When speaking about memory in HPC, one of the main issue which can arise is being killed on the computation node due to beeing out of memory.

MALT cannot be triggered at the exect moment of the out of memory being triggered. This, because at that moment the application (and the instrumentation) tool cannot do anything more than being killed.
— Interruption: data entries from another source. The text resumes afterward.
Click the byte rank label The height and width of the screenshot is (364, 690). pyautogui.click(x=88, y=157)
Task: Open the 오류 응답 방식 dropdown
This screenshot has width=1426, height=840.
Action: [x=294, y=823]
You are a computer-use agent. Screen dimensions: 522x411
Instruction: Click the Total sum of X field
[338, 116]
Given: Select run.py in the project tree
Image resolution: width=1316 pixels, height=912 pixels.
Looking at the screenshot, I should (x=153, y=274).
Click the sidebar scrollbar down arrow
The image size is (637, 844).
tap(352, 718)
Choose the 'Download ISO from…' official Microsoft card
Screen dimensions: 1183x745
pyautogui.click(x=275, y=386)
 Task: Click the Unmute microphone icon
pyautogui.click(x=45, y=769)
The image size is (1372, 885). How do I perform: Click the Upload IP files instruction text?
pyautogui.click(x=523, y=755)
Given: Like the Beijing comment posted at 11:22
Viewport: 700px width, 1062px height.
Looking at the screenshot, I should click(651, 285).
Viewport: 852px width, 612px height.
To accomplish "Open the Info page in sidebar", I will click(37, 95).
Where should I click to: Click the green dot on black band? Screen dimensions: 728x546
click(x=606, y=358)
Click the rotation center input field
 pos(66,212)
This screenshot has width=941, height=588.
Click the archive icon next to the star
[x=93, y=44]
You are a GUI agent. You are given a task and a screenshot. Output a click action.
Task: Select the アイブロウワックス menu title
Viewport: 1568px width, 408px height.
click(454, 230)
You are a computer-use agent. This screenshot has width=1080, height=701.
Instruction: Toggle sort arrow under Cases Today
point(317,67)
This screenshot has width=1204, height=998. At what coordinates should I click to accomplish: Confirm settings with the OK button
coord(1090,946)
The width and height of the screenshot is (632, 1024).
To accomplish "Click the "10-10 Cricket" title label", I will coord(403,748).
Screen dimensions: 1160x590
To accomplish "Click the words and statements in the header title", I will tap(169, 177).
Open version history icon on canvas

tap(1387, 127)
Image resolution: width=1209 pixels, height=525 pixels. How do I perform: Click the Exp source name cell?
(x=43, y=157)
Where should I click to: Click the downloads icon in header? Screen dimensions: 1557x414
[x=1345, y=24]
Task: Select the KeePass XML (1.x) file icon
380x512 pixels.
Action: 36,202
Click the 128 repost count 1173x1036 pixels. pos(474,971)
But MALT can trigger a dump of the profile a little bit before by playing with some software threasholds so you can in post-mortem analyse the profile as usual.

Available options

You can play with the options from the dump group of options.

Table of metrics

Option

Short description

on-signal

Dump on signal. Can be comma separated list from SIGINT, SIGUSR1,

after-seconds

Dump after X seconds (limited to only one time)

on-sys-full-at

Dump when system memory become full at x%, xG, xM, xK, x (empty to disable).

on-app-using-rss

Dump when RSS of the app reach the given limit in %, G, M, K (empty to disable).

on-app-using-virt

Dump when Virtual Memory of the app reach limit in %, G, M, K (empty to disable).

on-app-using-req

Dump when Requested Memory of the app reach limit in %, G, M, K (empty to disable).

on-thread-stack-using

Dump when one stack reach limit in %, G, M, K (empty to disable).

on-alloc-count

Dump when number of allocations reach limit in G, M, K (empty to disable).

watch-dog

Run an active thread spying continuouly the memory of the app, not only sometimes.

Look in the profile

When looking in the profile, you can get the memory used a peak time with the metric Global Peak Memory.